Compute¶
Scope¶
Compute platform selection, sizing, scaling, placement, and lifecycle management for all workload types. This file covers what compute decisions need to be made and the trade-offs involved. For provider-specific how, see the provider compute files. Applies to all deployment models: public cloud IaaS/PaaS, on-premises virtualization, bare metal, and hybrid.
Checklist¶
- [Critical] What compute platform does each workload require? (VMs for lift-and-shift or OS-level control; containers/Kubernetes for microservices density and portability; serverless/FaaS for event-driven and intermittent workloads; bare metal for license-bound, latency-sensitive, or GPU-direct workloads — most architectures use a mix, so classify each workload tier separately)
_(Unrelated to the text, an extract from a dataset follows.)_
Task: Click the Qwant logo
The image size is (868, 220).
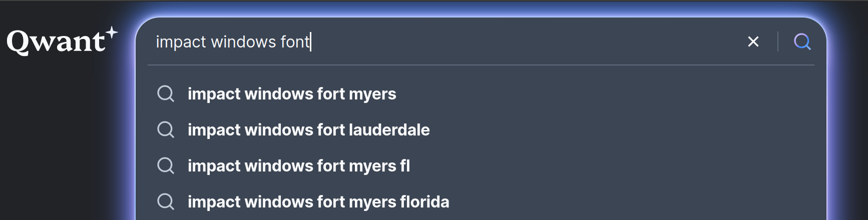Action: 56,42
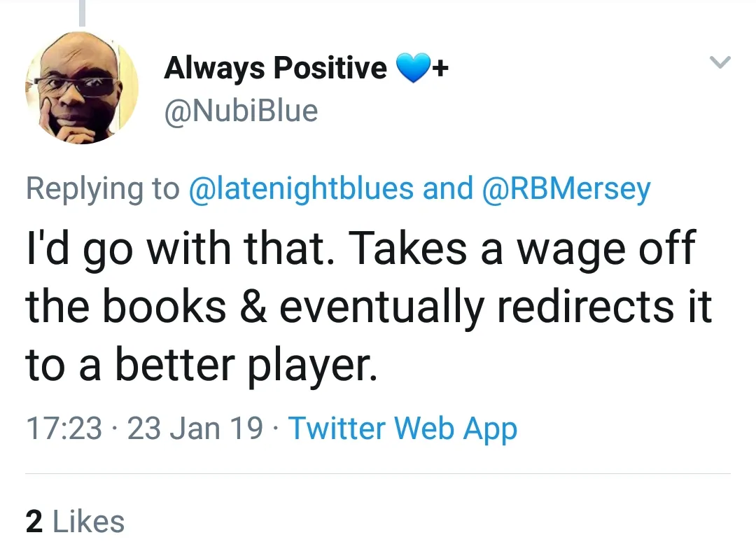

- [Critical] What instance or VM sizing methodology is used? (right-sizing from observed metrics vs. vendor reference architectures vs. developer estimates — developer estimates typically over-provision 3-5x; use cloud provider tools like AWS Compute Optimizer, Azure Advisor, or on-prem capacity data to establish baselines before selecting instance families)
- [Critical] How are compute resources distributed across failure domains for high availability? (across availability zones within a region, across racks in on-prem, or across regions for DR — minimum 2 AZs for HA, 3 preferred; consider anti-affinity rules to prevent co-location on the same hypervisor host; cross-region adds latency and data replication complexity)
- [Critical] How is OS patching and lifecycle management handled? (in-place patching with scheduled maintenance windows vs. immutable image replacement via golden AMI/template pipeline — in-place is simpler but creates configuration drift; immutable requires CI/CD pipeline for image builds but guarantees consistency; plan for end-of-life OS migration 12-18 months before vendor EOL)
- [Critical] Is the application stateless or stateful, and how does that affect compute design? (stateless enables simple horizontal scaling and immutable replacement; stateful requires external session stores like Redis/Memcached, sticky sessions at the load balancer, or persistent local storage — sticky sessions limit scaling flexibility and complicate rolling deployments)
- [Recommended] What autoscaling strategy is appropriate for each workload? (target tracking on CPU/memory for steady growth; step scaling for bursty traffic with defined thresholds; scheduled scaling for predictable patterns like business hours; Kubernetes HPA with custom metrics for container workloads; KEDA for event-driven scaling from queue depth — set scale-in cooldowns to prevent flapping, typically 5-10 minutes)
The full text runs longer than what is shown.